Con la manga pastelera colocar la masa sobre los circulitos. Dejar un poco de margen porque los mismos se expanden. Agarrar la bandeja y darle un golpecito sobre la mesada para sacar el aire y burbujas a la masa. Hay que tener en cuenta que la superficie debe quedar lo más lisa posible.
Dejamos secar al aire sobre la bandeja hasta que la superficie quede seca y no se pegue a los dedos. Esto puede llevar unas horas, todo va a depender del clima.
Precalentar el horno durante 15 minutos a 150 ºC. Colocamos la bandeja en la mitad superior del horno y horneamos durante 10-15 minutos, aproximadamente. Una vez hechos, sacarlos del horno y dejar que se enfríen completamente en la misma bandeja.
Los macarons se pueden rellenar con mermelada, frosting, nutella, dulce de leche o cualquier otro producto que nos guste.

Macarons de chocolate. Esta receta puede ser hecha con cualquier relleno.
Breve historia de los macarons
Los macarons como pasta dulce hecha a base de almendra apareció en la Edad Media y con el correr del tiempo la receta se modificó hasta alcanzar nuevas formas y sabores.
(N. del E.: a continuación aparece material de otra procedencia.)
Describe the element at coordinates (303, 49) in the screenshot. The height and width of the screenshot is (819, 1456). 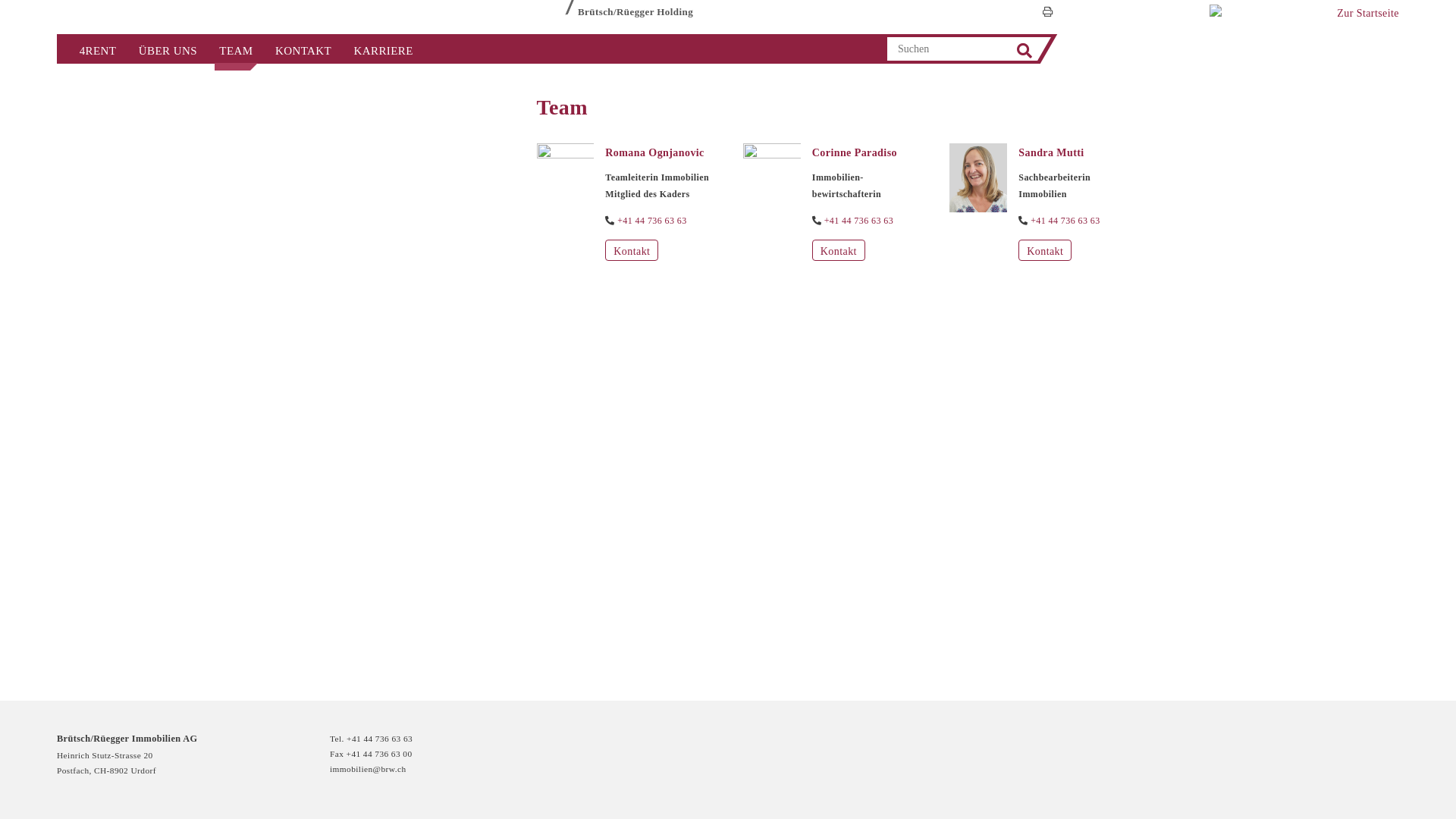
I see `'KONTAKT'` at that location.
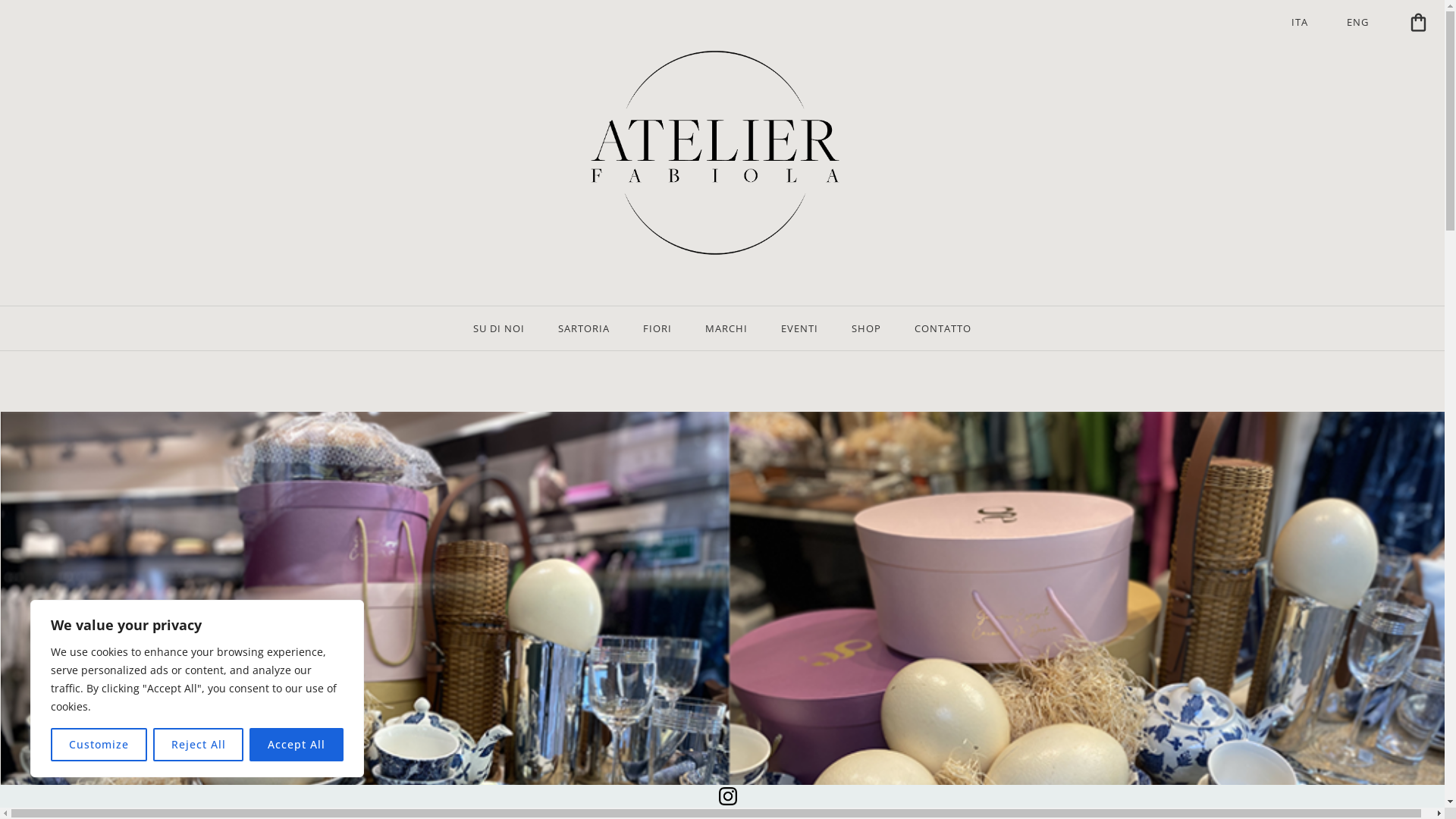 This screenshot has width=1456, height=819. What do you see at coordinates (657, 327) in the screenshot?
I see `'FIORI'` at bounding box center [657, 327].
Al principio, este dulce constaba de una única cara y son muchas las ciudades francesas que reclaman su autoría.

Las famosas galletitas de colores francesas.
Hacia 1830, estos bocaditos ya se servían de dos en dos con un relleno de mermeladas, licores y especias. El macaron Gerbert, creado en 1880 en el barrio parisino de Belleville, es el más popular y se hizo conocido gracias a dos casas de té ubicadas en París.